Re: [PATCH][2.6] Allow x86_64 to reenable interrupts on contention
From: Keith Owens
Date: Tue Jul 27 2004 - 20:50:05 EST
On Tue, 27 Jul 2004 17:40:30 -0700,
William Lee Irwin III <wli@xxxxxxxxxxxxxx> wrote:
>It's good to know there is a precedent and that the backtrace issue has
>been looked at on other architectures.
>
>On Wed, Jul 28, 2004 at 10:35:08AM +1000, Keith Owens wrote:
>> Are you are planning to consolidate the out of line code for i386? Is
>> there a patch (even work in progress) so I can start thinking about
>> doing reliable backtraces?
>
>The experiments were carried out using the standard calling convention.
>We may investigate less standard calling conventions, but they should
>actually already be there given __write_lock_failed/__read_lock_failed.
>i.e. if reliable backtraces are going to be an issue they should
>already be an issue for rwlocks.
rwlocks are already a issue on i386, but not a big one. The return
address from __write_lock_failed/__read_lock_failed is pointing into
the out of line code, not the code that really took the rwlock. The
nearest label is LOCK_SECTION_NAME, i.e. .text.lock.KBUILD_BASENAME. A
backtrace through a contended rwlock on i386 looks like this
interrupt
__write_lock_failed/__read_lock_failed
.text.lock.KBUILD_BASENAME
caller of routine that took the lock
...
when it should really be
interrupt
__write_lock_failed/__read_lock_failed
.text.lock.KBUILD_BASENAME
routine that took the look <=== missing information
caller of routine that took the lock
...
IOW we only get the name of the object, not the function within the
object that took the lock. i386 gets away with this because
.text.lock.KBUILD_BASENAME is usually enough information to determine
which lock is the problem, and the i386 backtrace algorithm has enough
redundancy to get back in sync for the rest of the trace, even with the
missing function entry.
OTOH, ia64 unwind is incredibly sensitive to the exact instruction
pointer and there is zero redundancy in the unwind data. If the return
ip is not known to the unwind code, then the ia64 unwinder cannot
backtrace correctly.

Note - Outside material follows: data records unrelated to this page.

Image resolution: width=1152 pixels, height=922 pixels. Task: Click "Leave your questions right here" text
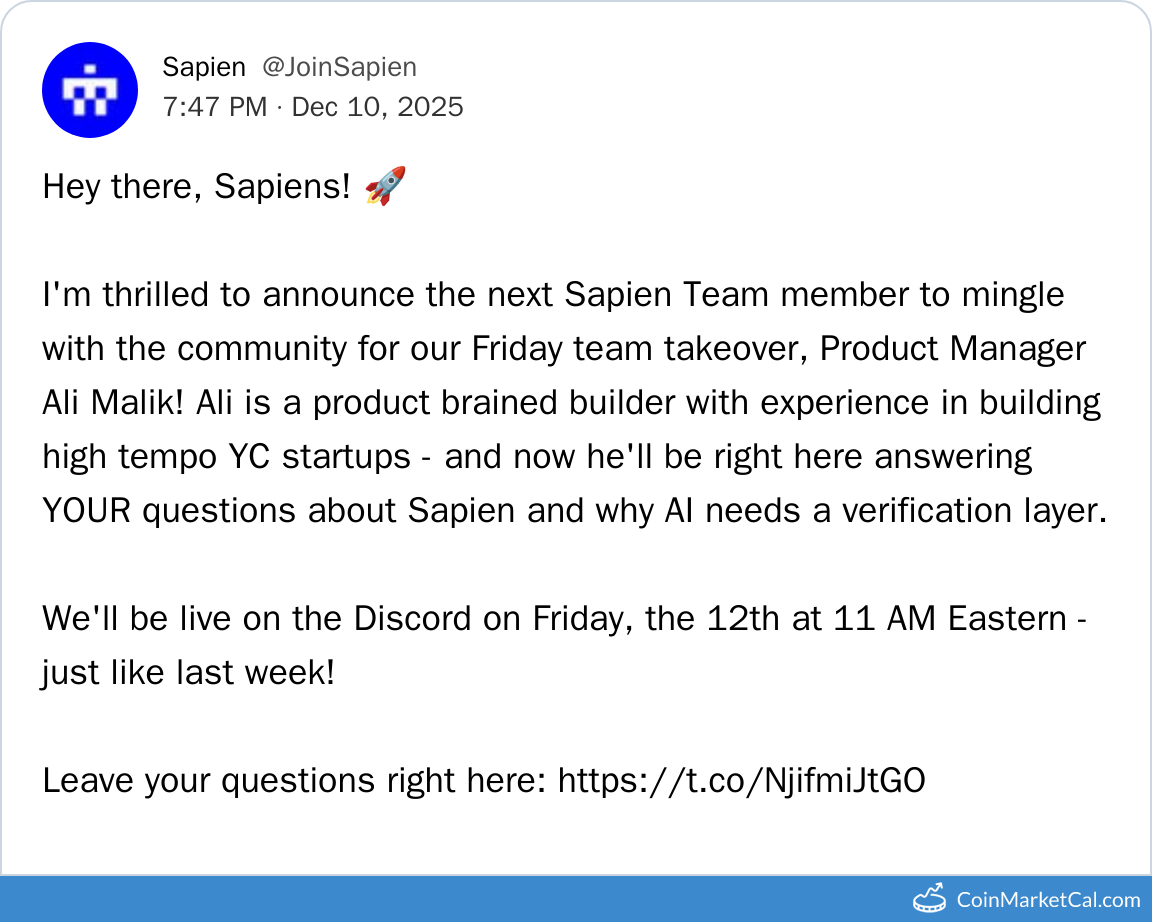[x=294, y=780]
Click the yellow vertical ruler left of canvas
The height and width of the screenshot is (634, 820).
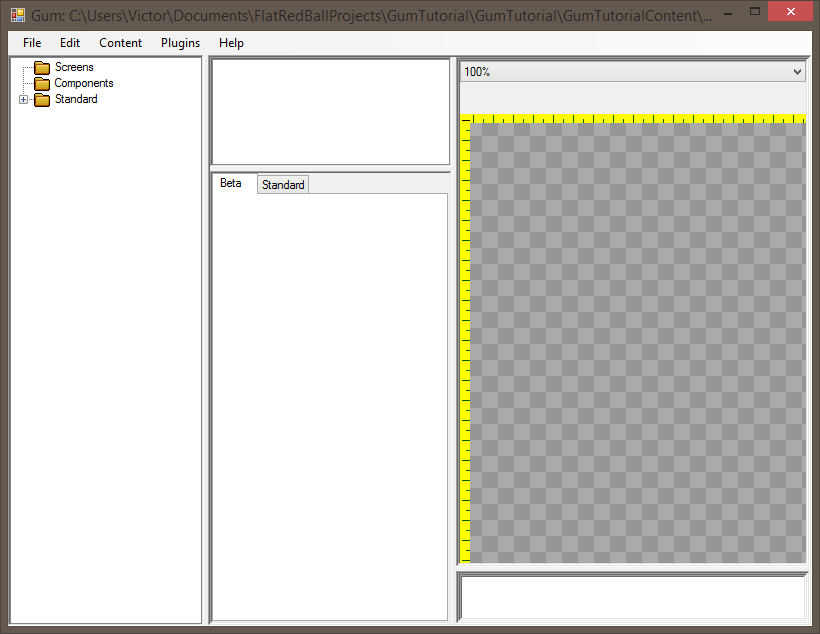coord(465,340)
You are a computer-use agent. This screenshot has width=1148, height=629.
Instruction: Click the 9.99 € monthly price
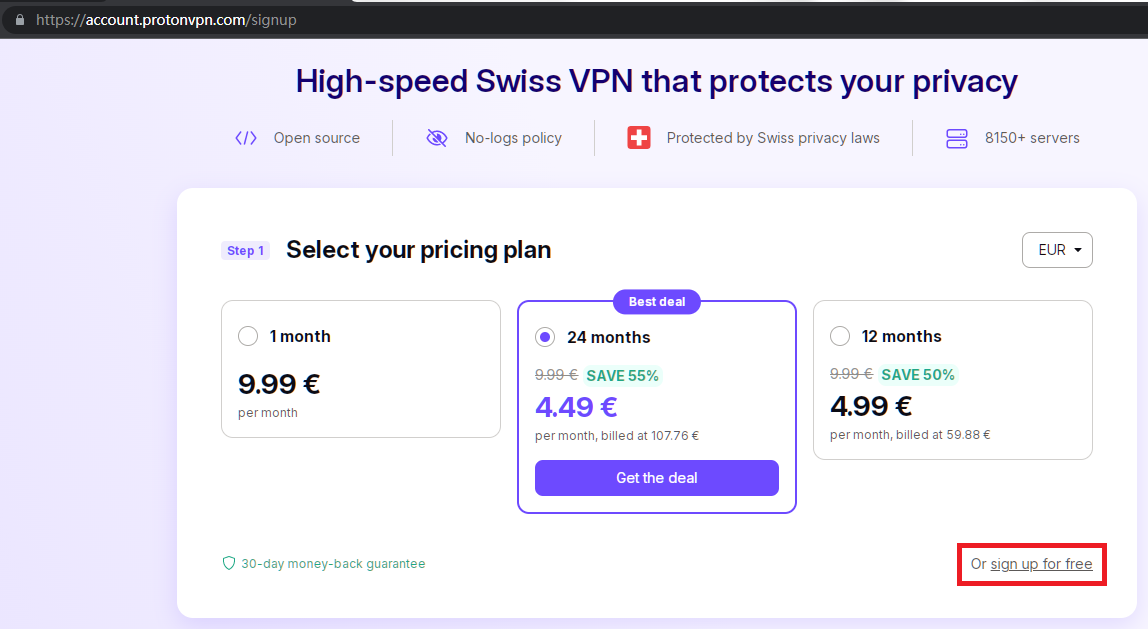click(x=279, y=383)
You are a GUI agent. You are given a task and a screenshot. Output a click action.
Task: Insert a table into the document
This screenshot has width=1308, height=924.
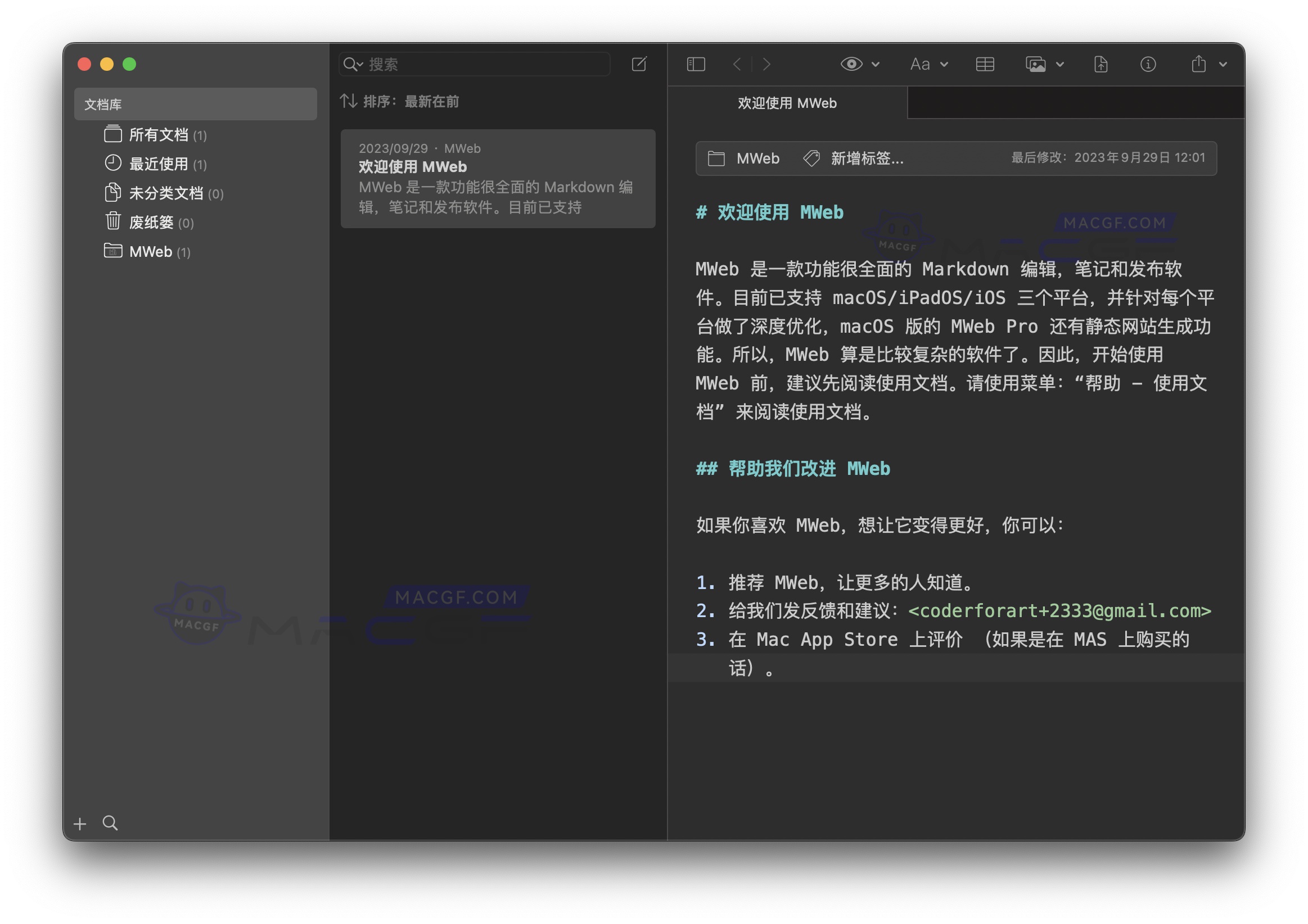pos(986,64)
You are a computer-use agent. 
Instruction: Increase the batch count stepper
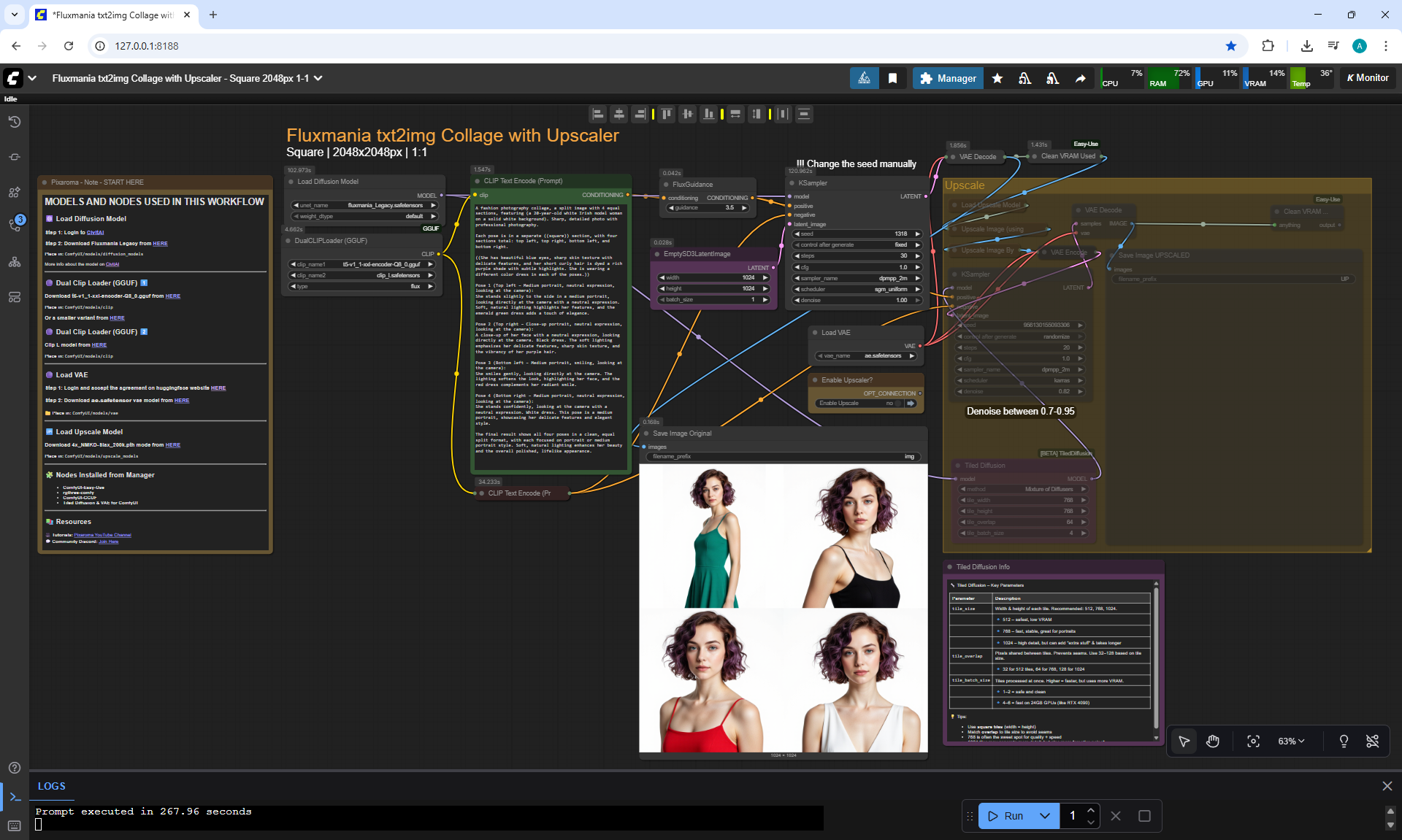click(x=1091, y=810)
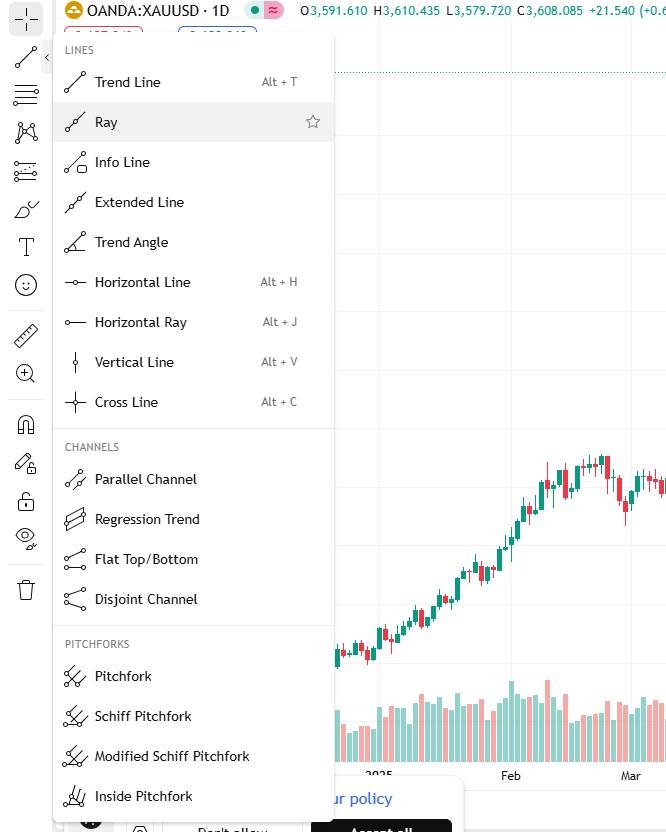The width and height of the screenshot is (666, 833).
Task: Toggle lock all drawings
Action: pyautogui.click(x=25, y=502)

Which meant that I had to get the ia64 out of
line code exactly right, close enough was not good enough.
With Zwane's patch, any contended spinlock on i386 will look like
rwsem, it will be missing the routine that took the look. Good enough
for most cases.
kdb does unwind through out of line spinlock code exactly right, simply
because I added extra heuristics to kdb to cope with this special case.
When people complain that the kdb i386 backtrace code is too messy,
they are really saying that they do not care about getting exact data
for all the hand crafted assembler in the kernel.
BTW, if anybody is planning to switch to dwarf for debugging the i386
kernel then you _must_ have valid dwarf data for the out of line code.